El desapego ciudadano hacia el sistema político (Congreso, partidos) tiene una razón de ser: se percibe como sordo a sus problemas y demandas. ¿Por qué? Sin ser experta, aventuro dos posibles explicaciones que no son excluyentes entre sí. Una es que la élite política se alejó de la ciudadanía. Previo a la dictadura estaba inmersa en juntas de vecinos, sindicatos y federaciones estudiantiles. Ello se perdió con la dictadura, pero hubo un esfuerzo por renovar esa relación al recuperarse la democracia. En un país tan desigual y segregado como Chile, el desarraigo social hace muy difícil a la élite política comprender las urgencias de la vida diaria que experimentan otros. La otra es que el sistema político no favorece la colaboración. A pesar del régimen fuertemente presidencialista, el Ejecutivo, cualquiera sea su signo, tiene grandes dificultades para conseguir la aprobación legislativa de las reformas comprometidas con la ciudadanía en las elecciones. Por un lado, no alcanza mayoría en el Congreso y, dada la alta fragmentación, enfrenta no a una, sino que a múltiples oposiciones. Por el otro, estas oposiciones no tienen incentivos a colaborar con las reformas de un Ejecutivo en minoría. Al contrario, buscan formas para entorpecer su trabajo, con un uso desmedido de recursos como las censuras ministeriales o con reformas para soslayar normas constitucionales como la iniciativa exclusiva presidencial.
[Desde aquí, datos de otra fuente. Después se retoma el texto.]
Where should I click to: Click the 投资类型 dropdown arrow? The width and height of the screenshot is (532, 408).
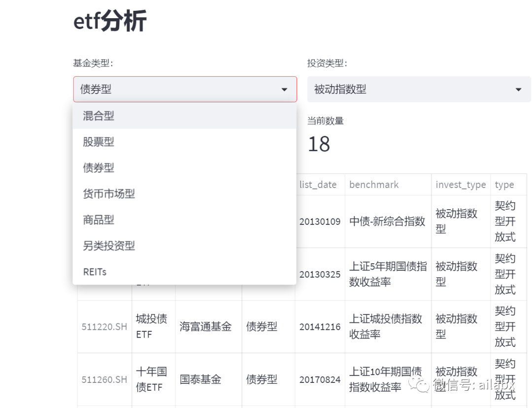[x=518, y=90]

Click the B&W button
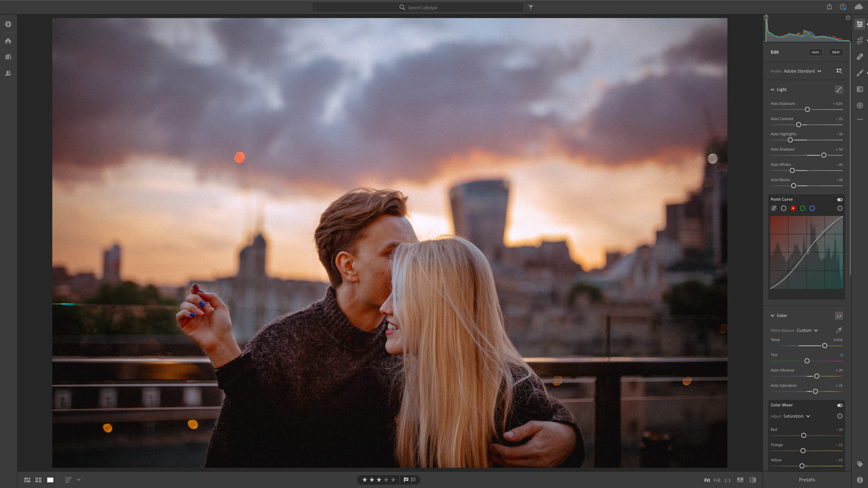click(835, 52)
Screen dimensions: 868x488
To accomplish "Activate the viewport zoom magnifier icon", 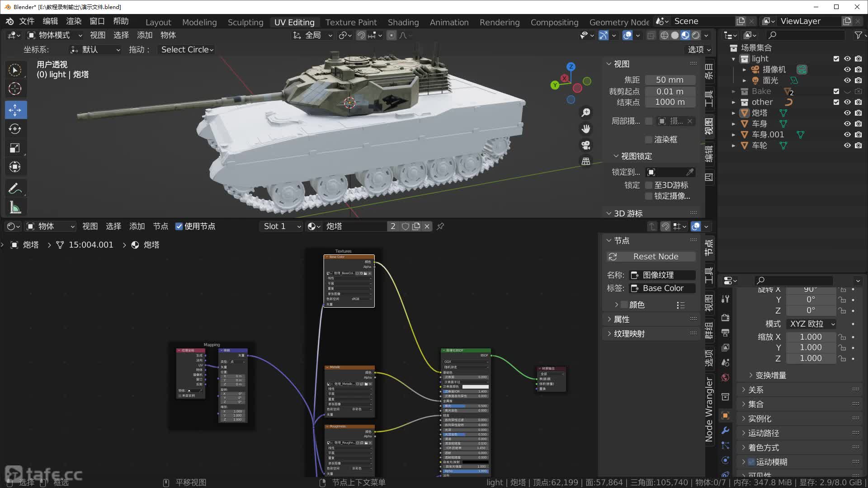I will pyautogui.click(x=585, y=112).
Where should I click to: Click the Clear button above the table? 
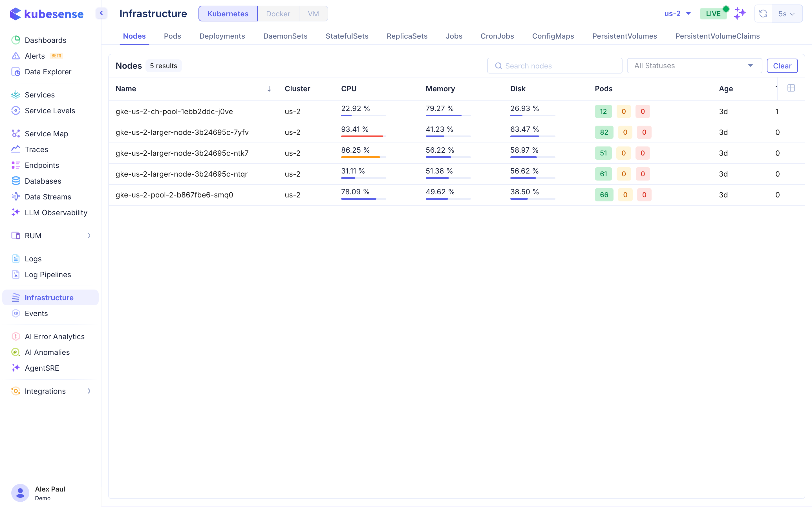click(782, 65)
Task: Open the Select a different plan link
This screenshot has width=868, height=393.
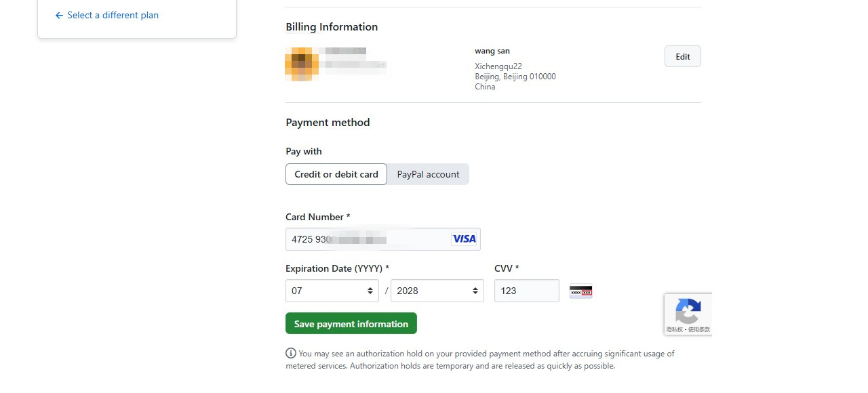Action: click(x=113, y=15)
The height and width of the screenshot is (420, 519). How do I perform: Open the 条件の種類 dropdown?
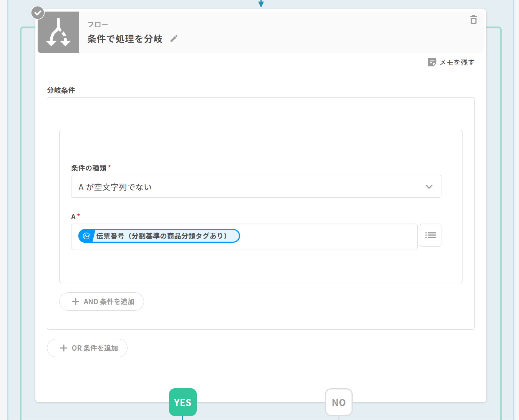242,187
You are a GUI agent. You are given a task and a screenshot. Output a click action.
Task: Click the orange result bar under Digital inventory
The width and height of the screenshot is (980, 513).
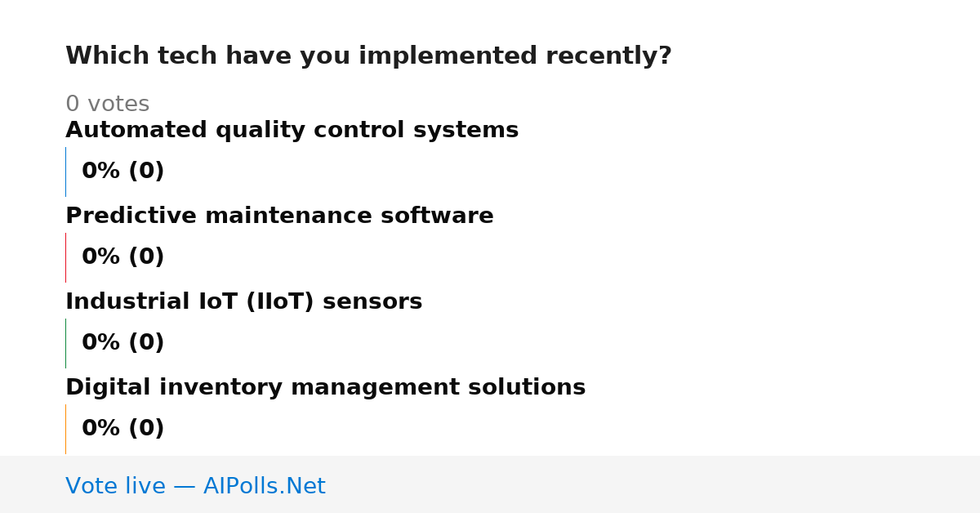[x=65, y=429]
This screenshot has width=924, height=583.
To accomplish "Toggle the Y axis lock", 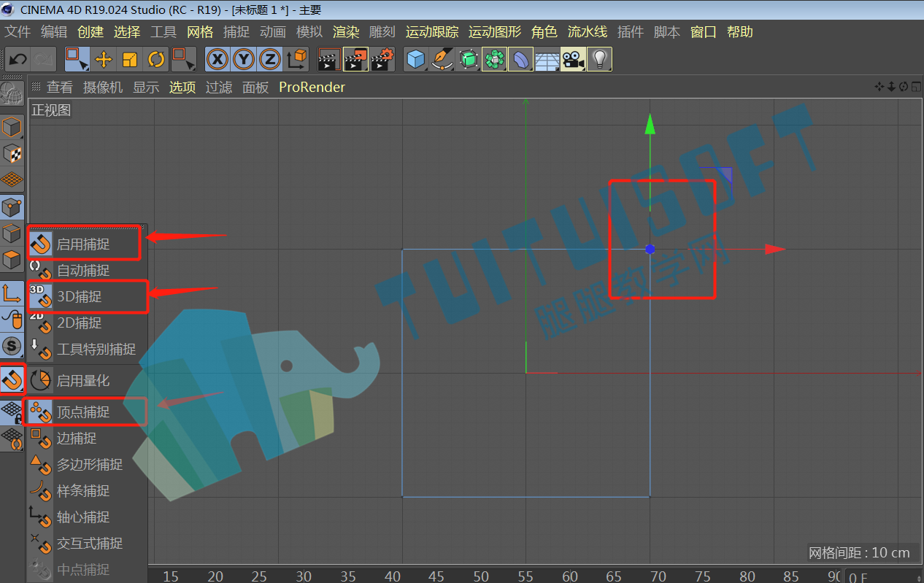I will coord(245,59).
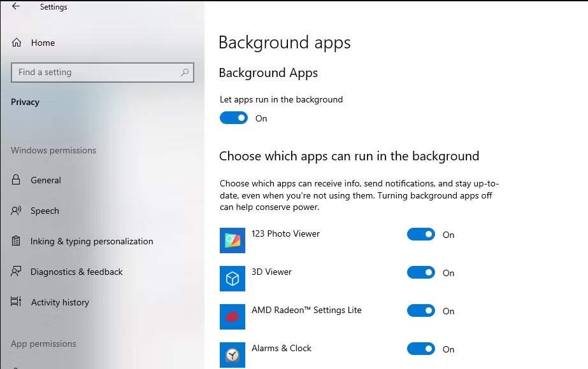Click the Speech icon in sidebar
The width and height of the screenshot is (588, 369).
point(17,211)
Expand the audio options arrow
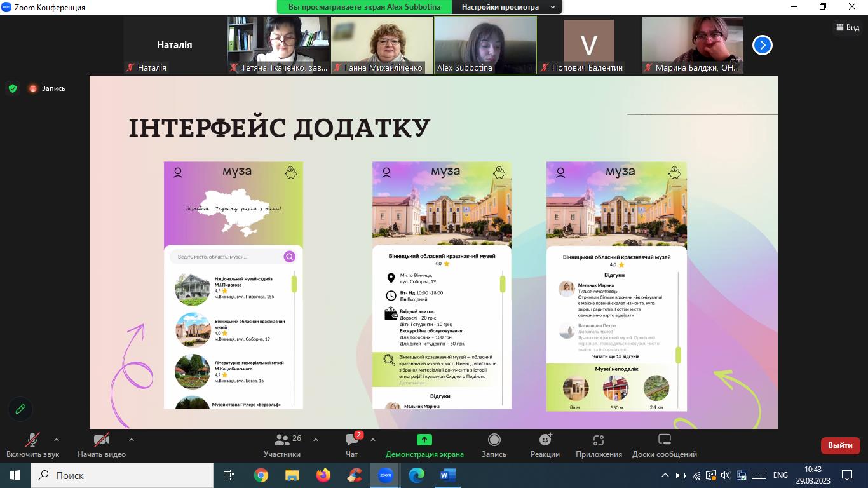The image size is (868, 488). pyautogui.click(x=57, y=440)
Independiente de lo que suceda en el plebiscito de hoy, el país necesita un sistema político y electoral que reduzca la fragmentación y favorezca la cooperación política, Esa es una tarea pendiente tanto si se aprueba como si se rechaza la propuesta de texto constitucional El país también necesita que la ciudadanía pueda incidir en las decisiones que atañen sus propias vidas. Los mecanismos que hoy existen (los plebiscitos comunales y la Ley 20.500 de Asociaciones y Participación Ciudadana en la Gestión Pública) son claramente insuficientes. La descentralización política y administrativa, y la instalación de mecanismos de democracia directa bien diseñados son posibilidades reales para que las demandas ciudadanas repercutan. Juntar firmas para incidir en la política es una forma realista y civilizada de hacerse oír. El simplismo y el blanco y negro que han caracterizado la discusión pública reciente en torno a los cambios que el país necesita han dejado poco espacio para la diversidad y los matices.

La colaboración que se requiere para una política legitimada pasa por superar el debate superficial y hostil en el que al final todos perdemos. ¿Qué acuerdos transversales se pueden construir para lograr una institucionalidad política legitimada? ¿Cómo configurar un sistema político más involucrado y sensible a las urgencias ciudadanas? ¿Cómo incorporar a esas voces que la política no ha sido capaz de representar? El proceso constituyente no termina hoy; es tarea de la política administrar de buena manera la necesidad de cambios que sigue en pie.